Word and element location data
········

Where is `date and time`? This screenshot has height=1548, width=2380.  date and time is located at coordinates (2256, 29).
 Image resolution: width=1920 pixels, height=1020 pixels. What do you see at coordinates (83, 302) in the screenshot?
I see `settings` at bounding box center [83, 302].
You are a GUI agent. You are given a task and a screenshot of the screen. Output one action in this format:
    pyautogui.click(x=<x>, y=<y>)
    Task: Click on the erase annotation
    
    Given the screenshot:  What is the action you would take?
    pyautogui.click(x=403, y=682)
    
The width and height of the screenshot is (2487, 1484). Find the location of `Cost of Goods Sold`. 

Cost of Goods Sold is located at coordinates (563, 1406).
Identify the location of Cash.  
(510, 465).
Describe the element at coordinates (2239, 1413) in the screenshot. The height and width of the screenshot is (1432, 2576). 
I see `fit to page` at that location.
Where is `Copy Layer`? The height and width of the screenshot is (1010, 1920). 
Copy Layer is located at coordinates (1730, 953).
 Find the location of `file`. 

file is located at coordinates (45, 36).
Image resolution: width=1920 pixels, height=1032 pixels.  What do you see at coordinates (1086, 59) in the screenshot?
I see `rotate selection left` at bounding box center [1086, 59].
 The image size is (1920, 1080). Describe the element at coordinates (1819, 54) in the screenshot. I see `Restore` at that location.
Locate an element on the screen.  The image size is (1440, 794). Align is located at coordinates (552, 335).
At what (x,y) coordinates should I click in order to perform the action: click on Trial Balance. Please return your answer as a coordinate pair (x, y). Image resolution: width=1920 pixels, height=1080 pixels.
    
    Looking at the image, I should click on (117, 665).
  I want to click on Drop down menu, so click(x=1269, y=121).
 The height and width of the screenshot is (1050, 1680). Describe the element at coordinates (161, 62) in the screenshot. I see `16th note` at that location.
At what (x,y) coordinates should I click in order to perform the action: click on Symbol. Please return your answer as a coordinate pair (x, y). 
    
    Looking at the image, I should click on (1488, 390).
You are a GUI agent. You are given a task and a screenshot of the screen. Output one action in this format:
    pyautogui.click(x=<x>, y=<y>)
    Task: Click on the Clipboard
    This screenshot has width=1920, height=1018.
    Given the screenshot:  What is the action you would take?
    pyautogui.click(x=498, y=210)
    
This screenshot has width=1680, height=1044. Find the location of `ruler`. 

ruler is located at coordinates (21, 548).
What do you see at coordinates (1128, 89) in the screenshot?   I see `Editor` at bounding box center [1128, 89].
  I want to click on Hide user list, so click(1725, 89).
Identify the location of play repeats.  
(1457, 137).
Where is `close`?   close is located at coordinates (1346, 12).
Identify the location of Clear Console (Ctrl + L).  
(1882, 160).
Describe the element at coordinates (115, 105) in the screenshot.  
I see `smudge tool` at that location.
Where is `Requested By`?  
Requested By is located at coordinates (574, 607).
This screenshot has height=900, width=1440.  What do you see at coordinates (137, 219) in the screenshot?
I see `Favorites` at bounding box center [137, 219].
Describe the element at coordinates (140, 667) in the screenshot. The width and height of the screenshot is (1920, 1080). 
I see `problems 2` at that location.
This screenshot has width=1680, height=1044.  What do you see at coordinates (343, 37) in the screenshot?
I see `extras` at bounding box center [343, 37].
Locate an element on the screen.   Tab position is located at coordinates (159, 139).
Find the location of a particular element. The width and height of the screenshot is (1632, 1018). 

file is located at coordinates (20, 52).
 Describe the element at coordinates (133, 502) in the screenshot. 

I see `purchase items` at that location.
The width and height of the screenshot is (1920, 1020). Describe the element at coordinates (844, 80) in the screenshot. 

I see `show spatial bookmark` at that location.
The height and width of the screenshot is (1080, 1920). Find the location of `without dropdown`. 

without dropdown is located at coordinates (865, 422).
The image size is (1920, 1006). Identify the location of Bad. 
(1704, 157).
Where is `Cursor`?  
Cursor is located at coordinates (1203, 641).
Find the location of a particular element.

········

**Brief**
Rewrite the data above, replacing every occurrence of "Find the location of" with "Locate" and leaving everything else unchanged.

**Expected output**
Where is `date and time`? This screenshot has height=1548, width=2380.  date and time is located at coordinates (2256, 29).
 Image resolution: width=1920 pixels, height=1020 pixels. What do you see at coordinates (83, 302) in the screenshot?
I see `settings` at bounding box center [83, 302].
You are a GUI agent. You are given a task and a screenshot of the screen. Output one action in this format:
    pyautogui.click(x=<x>, y=<y>)
    Task: Click on the erase annotation
    
    Given the screenshot:  What is the action you would take?
    pyautogui.click(x=403, y=682)
    
The width and height of the screenshot is (2487, 1484). Locate `Cost of Goods Sold`. 

Cost of Goods Sold is located at coordinates (563, 1406).
Identify the location of Cash.  
(510, 465).
Describe the element at coordinates (2239, 1413) in the screenshot. The height and width of the screenshot is (1432, 2576). 
I see `fit to page` at that location.
Where is `Copy Layer`? The height and width of the screenshot is (1010, 1920). 
Copy Layer is located at coordinates (1730, 953).
 Locate `file`. 

file is located at coordinates (45, 36).
Image resolution: width=1920 pixels, height=1032 pixels.  What do you see at coordinates (1086, 59) in the screenshot?
I see `rotate selection left` at bounding box center [1086, 59].
 The image size is (1920, 1080). Describe the element at coordinates (1819, 54) in the screenshot. I see `Restore` at that location.
Locate an element on the screen.  The image size is (1440, 794). Align is located at coordinates (552, 335).
At what (x,y) coordinates should I click in order to perform the action: click on Trial Balance. Please return your answer as a coordinate pair (x, y). Image resolution: width=1920 pixels, height=1080 pixels.
    
    Looking at the image, I should click on (117, 665).
  I want to click on Drop down menu, so click(x=1269, y=121).
 The height and width of the screenshot is (1050, 1680). Describe the element at coordinates (161, 62) in the screenshot. I see `16th note` at that location.
At what (x,y) coordinates should I click in order to perform the action: click on Symbol. Please return your answer as a coordinate pair (x, y). 
    
    Looking at the image, I should click on (1488, 390).
You are a GUI agent. You are given a task and a screenshot of the screen. Output one action in this format:
    pyautogui.click(x=<x>, y=<y>)
    Task: Click on the Clipboard
    This screenshot has width=1920, height=1018.
    Given the screenshot:  What is the action you would take?
    pyautogui.click(x=498, y=210)
    
This screenshot has width=1680, height=1044. Locate `ruler`. 

ruler is located at coordinates (21, 548).
What do you see at coordinates (1128, 89) in the screenshot?   I see `Editor` at bounding box center [1128, 89].
  I want to click on Hide user list, so click(1725, 89).
Identify the location of play repeats.  
(1457, 137).
Where is `close`?   close is located at coordinates (1346, 12).
Identify the location of Clear Console (Ctrl + L).  
(1882, 160).
Describe the element at coordinates (115, 105) in the screenshot.  
I see `smudge tool` at that location.
Where is `Requested By`?  
Requested By is located at coordinates (574, 607).
This screenshot has height=900, width=1440.  What do you see at coordinates (137, 219) in the screenshot?
I see `Favorites` at bounding box center [137, 219].
Describe the element at coordinates (140, 667) in the screenshot. The width and height of the screenshot is (1920, 1080). 
I see `problems 2` at that location.
This screenshot has width=1680, height=1044.  What do you see at coordinates (343, 37) in the screenshot?
I see `extras` at bounding box center [343, 37].
Locate an element on the screen.   Tab position is located at coordinates (159, 139).
Locate a particular element. The width and height of the screenshot is (1632, 1018). 

file is located at coordinates (20, 52).
 Describe the element at coordinates (133, 502) in the screenshot. 

I see `purchase items` at that location.
The width and height of the screenshot is (1920, 1020). Describe the element at coordinates (844, 80) in the screenshot. 

I see `show spatial bookmark` at that location.
The height and width of the screenshot is (1080, 1920). Locate `without dropdown`. 

without dropdown is located at coordinates (865, 422).
The image size is (1920, 1006). Identify the location of Bad. 
(1704, 157).
Where is `Cursor`?  
Cursor is located at coordinates (1203, 641).
Locate a particular element.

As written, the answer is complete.